AIM OF THE TASK:
Report each line from the listing that the string "chat" appears in.
--- START ---
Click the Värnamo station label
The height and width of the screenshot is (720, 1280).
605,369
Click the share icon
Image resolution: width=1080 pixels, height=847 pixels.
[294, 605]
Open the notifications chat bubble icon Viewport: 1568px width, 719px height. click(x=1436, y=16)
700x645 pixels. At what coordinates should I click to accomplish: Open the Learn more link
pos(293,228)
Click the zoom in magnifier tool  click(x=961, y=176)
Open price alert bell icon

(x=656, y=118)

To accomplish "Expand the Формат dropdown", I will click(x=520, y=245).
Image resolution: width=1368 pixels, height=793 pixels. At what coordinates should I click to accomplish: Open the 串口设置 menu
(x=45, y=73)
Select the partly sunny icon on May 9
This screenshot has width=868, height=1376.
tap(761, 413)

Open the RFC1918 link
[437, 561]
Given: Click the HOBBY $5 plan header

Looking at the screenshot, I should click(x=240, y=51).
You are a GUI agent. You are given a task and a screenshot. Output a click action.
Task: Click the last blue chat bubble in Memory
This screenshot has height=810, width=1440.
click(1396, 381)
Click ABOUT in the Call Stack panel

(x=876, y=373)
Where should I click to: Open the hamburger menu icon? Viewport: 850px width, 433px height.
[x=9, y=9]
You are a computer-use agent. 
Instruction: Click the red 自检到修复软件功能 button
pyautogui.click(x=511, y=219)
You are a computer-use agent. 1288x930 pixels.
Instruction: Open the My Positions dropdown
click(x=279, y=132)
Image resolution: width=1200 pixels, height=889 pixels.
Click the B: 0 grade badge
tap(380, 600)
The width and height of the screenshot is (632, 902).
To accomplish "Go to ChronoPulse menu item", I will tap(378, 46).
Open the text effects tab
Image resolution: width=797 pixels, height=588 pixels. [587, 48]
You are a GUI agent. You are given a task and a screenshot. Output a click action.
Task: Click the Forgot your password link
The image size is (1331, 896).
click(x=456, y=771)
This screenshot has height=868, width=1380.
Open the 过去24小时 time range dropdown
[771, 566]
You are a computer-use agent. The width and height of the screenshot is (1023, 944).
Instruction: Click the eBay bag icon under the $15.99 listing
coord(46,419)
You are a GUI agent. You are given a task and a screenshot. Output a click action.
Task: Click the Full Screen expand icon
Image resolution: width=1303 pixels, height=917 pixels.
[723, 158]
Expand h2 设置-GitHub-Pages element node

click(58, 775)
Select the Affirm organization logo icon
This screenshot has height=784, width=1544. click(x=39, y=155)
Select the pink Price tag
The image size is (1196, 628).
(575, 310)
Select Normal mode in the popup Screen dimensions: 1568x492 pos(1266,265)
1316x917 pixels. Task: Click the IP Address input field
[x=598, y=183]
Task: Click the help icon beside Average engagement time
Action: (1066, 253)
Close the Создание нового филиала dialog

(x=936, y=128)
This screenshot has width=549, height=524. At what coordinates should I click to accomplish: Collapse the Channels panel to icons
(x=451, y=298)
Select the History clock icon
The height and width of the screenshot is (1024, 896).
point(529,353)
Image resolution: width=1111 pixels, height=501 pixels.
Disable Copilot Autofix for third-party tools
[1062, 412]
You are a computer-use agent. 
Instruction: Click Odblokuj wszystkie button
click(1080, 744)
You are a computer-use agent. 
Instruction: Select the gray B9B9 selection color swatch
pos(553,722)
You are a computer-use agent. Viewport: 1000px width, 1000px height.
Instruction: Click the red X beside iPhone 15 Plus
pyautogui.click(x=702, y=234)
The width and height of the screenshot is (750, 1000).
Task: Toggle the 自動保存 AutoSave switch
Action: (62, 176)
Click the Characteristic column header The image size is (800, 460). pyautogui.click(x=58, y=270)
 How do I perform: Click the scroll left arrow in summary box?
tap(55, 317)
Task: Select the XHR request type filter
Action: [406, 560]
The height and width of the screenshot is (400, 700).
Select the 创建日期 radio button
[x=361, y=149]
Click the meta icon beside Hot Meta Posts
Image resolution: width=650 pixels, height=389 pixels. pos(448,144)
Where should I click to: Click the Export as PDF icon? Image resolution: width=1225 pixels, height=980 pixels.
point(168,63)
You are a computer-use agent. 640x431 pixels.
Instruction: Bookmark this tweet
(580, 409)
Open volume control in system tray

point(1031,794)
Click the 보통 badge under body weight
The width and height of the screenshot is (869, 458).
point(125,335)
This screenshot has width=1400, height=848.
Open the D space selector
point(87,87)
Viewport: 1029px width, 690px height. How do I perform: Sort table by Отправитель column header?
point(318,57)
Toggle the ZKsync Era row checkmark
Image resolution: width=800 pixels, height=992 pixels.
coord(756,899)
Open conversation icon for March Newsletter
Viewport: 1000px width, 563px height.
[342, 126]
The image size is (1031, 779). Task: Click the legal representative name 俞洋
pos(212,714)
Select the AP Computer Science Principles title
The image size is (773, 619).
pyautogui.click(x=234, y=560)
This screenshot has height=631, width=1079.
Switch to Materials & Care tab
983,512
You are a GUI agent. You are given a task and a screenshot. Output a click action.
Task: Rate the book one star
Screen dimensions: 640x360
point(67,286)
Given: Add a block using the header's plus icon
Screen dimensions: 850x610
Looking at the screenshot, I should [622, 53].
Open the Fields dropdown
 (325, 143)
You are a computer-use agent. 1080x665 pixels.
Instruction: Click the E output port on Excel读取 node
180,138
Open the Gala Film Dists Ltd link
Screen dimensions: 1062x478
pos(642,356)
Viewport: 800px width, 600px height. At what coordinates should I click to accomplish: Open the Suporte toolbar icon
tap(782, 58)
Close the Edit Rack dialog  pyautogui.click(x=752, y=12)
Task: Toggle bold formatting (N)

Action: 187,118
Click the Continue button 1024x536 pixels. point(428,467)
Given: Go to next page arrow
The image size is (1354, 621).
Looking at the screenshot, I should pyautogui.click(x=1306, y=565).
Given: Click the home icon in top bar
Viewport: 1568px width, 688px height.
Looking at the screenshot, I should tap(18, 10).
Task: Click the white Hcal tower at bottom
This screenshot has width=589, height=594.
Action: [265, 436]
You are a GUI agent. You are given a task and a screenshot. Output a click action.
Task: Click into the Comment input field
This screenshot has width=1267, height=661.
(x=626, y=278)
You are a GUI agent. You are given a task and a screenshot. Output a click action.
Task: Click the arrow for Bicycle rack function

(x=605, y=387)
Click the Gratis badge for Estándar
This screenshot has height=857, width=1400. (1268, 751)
--- END ---
REPLY TO THE TASK:
Open the notifications chat bubble icon Viewport: 1568px width, 719px height. click(x=1436, y=16)
Task: Click the last blue chat bubble in Memory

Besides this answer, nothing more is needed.